A French academic who has studied Malaysian politics, particularly the views of Dr Mahathir Mohamad, says the elderly leader’s recent comments on Twitter should be read in the context of the world views that have shaped him.
Sophie Lemiere, a political anthropologist who has studied contemporary Malaysian politics over the years, said the controversy generated by the former prime minister’s tweet, which was removed by Twitter, was what Mahathir had been after.
“Mahathir likes controversy. This is the ‘best’ he does,” she said.
Mahathir had tweeted that Muslims “have a right to be angry and to kill millions of French people for the massacres of the past”, a comment made in the wake of growing violence blamed on Muslims as well as Islamophobic comments by President Emmanuel Macron.
Macron had defended caricatures of Prophet Muhammad after a teacher was beheaded for showing cartoons of the Prophet to his students.
The president also called for France to be cleansed from what he called Islamic separatism, triggering protests from the Muslim world as well as a series of violent incidents in France.
In a blog post, Mahathir described Macron as “very primitive” for blaming Islam in the killing of the teacher.
“But irrespective of the religion professed, angry people kill. The French in the course of their history have killed millions of people. Many were Muslims.
“Muslims have a right to be angry and to kill millions of French people for the massacres of the past. But by and large the Muslims have not applied the ‘eye for an eye’ law. Muslims don’t. The French shouldn’t. Instead the French should teach their people to respect other people’s feelings,” Mahathir posted on his Twitter as well as on his popular blog chedet.cc.
His comments were made hours after yet another attack in France.
Responding to the backlash to Mahathir’s comments, Lemiere, who is working on a new political biography on Mahathir, “The Last Game: Malaysian Politics in the Eye of Mahathir”, also dismissed a statement by PKR leader Anwar Ibrahim on developments in France as “pseudo-intellectual”.
She said Mahathir was someone who “prides himself on ‘speaking the truth’ and bluntly, but with a local interest in mind.
“Mahathir created a new party in August (Pejuang) and is trying to attract new members from other conservative Malaysian-Muslim parties,” she said, adding that the former prime minister should be judged in the context of the era in which he was brought up.
“Mahathir is not a feminist and reflects within the paradigms of a 95-year-old man. For example, maternity leave is for him an economic heresy.”

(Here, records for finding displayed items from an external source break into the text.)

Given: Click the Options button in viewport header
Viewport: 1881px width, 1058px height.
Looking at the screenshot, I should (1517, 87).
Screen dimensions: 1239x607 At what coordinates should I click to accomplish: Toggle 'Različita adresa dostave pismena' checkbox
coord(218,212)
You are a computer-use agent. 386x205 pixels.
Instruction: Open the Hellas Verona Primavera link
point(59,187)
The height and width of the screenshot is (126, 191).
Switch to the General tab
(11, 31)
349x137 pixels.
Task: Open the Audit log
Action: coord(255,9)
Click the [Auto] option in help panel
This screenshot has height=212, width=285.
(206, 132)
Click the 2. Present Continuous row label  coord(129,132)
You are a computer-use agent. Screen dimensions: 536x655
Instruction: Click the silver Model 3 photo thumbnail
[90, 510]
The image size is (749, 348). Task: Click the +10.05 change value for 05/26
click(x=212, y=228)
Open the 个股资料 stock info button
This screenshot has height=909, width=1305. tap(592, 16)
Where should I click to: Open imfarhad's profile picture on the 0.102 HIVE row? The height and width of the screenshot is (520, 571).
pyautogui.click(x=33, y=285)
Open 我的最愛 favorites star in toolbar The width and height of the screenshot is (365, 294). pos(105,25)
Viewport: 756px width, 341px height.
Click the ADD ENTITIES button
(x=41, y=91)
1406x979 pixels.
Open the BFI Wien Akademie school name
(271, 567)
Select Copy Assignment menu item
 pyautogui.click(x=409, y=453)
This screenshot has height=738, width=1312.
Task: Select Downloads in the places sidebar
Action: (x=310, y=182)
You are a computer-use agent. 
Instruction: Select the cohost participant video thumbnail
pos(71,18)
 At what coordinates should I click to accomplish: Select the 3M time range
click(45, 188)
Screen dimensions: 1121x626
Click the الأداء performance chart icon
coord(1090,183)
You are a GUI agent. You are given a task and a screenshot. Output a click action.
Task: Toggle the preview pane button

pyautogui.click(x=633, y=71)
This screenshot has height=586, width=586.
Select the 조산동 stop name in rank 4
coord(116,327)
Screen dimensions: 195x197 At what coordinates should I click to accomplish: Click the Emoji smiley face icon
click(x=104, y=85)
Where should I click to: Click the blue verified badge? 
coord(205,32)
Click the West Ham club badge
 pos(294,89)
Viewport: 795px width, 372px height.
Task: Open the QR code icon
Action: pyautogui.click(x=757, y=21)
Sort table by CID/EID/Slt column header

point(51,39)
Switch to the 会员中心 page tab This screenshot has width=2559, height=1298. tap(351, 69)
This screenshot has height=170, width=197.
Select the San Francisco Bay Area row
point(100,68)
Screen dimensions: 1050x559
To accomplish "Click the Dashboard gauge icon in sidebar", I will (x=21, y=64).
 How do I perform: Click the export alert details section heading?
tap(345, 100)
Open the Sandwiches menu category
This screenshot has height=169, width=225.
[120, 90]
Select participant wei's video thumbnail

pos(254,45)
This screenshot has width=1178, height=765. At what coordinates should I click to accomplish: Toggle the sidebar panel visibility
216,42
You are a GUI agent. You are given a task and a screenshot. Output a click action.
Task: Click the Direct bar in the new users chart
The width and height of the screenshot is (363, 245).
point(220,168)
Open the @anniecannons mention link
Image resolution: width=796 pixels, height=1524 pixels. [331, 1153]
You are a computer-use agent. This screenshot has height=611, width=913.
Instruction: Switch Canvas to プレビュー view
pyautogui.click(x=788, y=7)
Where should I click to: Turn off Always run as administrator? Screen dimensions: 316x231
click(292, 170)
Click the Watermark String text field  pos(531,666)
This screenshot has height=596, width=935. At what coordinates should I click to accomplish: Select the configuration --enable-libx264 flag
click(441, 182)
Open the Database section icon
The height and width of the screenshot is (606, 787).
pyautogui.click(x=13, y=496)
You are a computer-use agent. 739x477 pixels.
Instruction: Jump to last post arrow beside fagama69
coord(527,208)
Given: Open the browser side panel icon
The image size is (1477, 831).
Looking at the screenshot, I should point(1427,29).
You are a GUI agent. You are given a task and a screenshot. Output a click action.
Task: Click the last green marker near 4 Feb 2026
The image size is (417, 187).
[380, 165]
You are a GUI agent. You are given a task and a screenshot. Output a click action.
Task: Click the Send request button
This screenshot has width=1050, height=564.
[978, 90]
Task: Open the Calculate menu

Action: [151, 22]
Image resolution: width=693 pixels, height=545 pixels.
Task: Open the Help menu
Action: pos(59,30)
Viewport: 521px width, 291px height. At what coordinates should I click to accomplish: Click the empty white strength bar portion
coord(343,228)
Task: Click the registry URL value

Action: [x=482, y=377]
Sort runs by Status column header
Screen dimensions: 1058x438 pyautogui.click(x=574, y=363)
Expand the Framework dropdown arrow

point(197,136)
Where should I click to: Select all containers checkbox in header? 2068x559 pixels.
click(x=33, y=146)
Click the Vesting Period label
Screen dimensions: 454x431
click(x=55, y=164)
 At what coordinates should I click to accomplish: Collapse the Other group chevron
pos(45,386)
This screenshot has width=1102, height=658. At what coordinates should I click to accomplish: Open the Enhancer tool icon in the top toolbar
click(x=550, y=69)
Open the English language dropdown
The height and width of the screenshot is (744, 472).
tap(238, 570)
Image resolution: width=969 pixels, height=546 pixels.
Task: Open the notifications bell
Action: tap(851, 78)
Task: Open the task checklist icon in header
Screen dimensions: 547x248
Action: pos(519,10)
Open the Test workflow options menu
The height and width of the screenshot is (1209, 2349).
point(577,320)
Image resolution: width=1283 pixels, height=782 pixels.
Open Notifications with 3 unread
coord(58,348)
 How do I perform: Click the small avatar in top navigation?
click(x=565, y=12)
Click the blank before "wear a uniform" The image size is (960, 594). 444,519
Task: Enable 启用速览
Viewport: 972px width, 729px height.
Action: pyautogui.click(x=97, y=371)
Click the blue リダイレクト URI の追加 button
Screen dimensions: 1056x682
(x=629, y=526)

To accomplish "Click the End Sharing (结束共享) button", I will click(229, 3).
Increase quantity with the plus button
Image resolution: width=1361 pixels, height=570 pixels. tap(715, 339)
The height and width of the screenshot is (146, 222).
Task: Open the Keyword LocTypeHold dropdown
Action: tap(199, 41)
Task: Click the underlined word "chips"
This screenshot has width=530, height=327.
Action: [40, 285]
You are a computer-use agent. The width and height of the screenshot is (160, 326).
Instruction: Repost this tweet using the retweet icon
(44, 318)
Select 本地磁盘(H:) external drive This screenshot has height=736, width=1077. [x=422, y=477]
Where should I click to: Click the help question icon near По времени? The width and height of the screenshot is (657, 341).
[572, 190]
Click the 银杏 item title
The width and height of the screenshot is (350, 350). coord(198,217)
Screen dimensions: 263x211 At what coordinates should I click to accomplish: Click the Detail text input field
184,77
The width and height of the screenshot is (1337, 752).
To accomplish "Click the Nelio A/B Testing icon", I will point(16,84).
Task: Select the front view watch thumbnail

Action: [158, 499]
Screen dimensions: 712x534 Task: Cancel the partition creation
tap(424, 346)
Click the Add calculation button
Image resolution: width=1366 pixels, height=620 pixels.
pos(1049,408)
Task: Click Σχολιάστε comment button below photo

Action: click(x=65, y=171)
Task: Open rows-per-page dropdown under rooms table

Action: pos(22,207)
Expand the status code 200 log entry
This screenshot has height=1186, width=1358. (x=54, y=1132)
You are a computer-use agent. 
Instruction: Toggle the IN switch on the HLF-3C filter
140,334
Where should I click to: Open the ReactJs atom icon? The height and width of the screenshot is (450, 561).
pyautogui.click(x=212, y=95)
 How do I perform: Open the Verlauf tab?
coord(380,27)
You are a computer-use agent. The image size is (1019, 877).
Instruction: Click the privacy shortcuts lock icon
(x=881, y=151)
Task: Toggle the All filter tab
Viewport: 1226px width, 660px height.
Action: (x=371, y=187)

Lemiere said Malaysian leaders were ignorant of French society, which she said was plagued with structural challenges.
Likewise, she said, the French political elite are ignorant of the “complexity of Islamism, Islam or the so-called Muslim world”.
Lemiere said Mahathir’s comments help in domestic political needs.
“He is an excellent manager of crises, especially those he initiates. The international crises provoked always aim to advance local ambitions.”